PIP: The purpose of the study was to determine the normal beta-human chorionic gonadotropin change within 24 hours after a medical abortion to differentiate a complete from an incomplete spontaneous abortion or an ectopic pregnancy. 171 English- and Spanish-speaking pregnant women were recruited for four prospective trials by the University of California, San Francisco. Three trials included women under 56 days' gestation and a fourth trial included women between 57 and 63 days' gestation. Patients from the 1st trial group received methotrexate 50 mg/sq. meter im, followed 3 days later by misoprostol 800 mcg vaginally. In the 2nd trial group, patients were randomized to receive methotrexate 50 mg/sq. meter im, followed by misoprostol or misoprostol alone. In the 3rd trial group, patients were randomized to receive methotrexate 50 mg/sq. meter im, followed by misoprostol 3 days later (group 1) or 7 days later (group 2).
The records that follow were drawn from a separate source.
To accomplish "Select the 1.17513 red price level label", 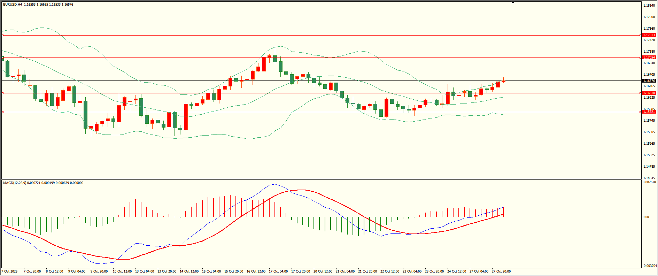I will 649,35.
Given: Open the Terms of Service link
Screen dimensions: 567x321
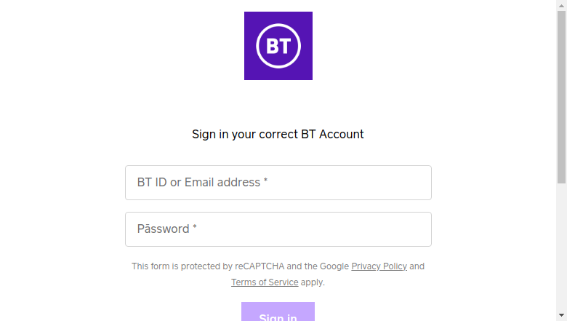Looking at the screenshot, I should pyautogui.click(x=265, y=282).
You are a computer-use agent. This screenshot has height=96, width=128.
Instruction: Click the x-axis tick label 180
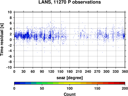70,71
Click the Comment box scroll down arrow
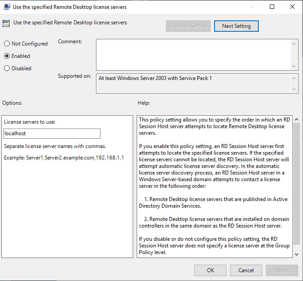The image size is (303, 281). (295, 65)
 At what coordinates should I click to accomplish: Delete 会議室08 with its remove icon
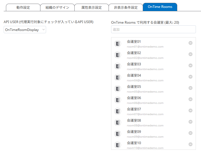pyautogui.click(x=191, y=122)
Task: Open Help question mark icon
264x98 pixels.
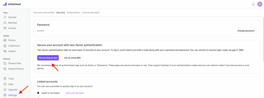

In the 4th trial group patients between 57 and 63 days' gestation received methotrexate 50 mg/square meter im followed 3 days later by misoprostol 800 mcg vaginally. 86 women met the criteria for evaluation of the change in serum beta-hCG levels on the day after misoprostol administration. 3 of these patients had incomplete abortion (1 immediate success and 2 delayed successes). The change in beta-hCG on the day after the initial misoprostol administration for these was -67%, -20%, and -19%, respectively. 48 women received the first dose of misoprostol 3 days after methotrexate and 38 women received misoprostol 7 days later. Subjects who had complete abortion after receiving methotrexate and a single dose of misoprostol had a decline in serum beta-hCG of 66% +or- 8%. All other subjects had a decline of 25% +or- 19% (p = .0001). An aborting pregnancy, if the abortion has occurred, should have a beta-hCG decrease of approximately 50% within about 24 hours. However, a patient with a serum beta-hCG level that has not declined approximately 50% over 24 hours is unlikely to have a complete abortion.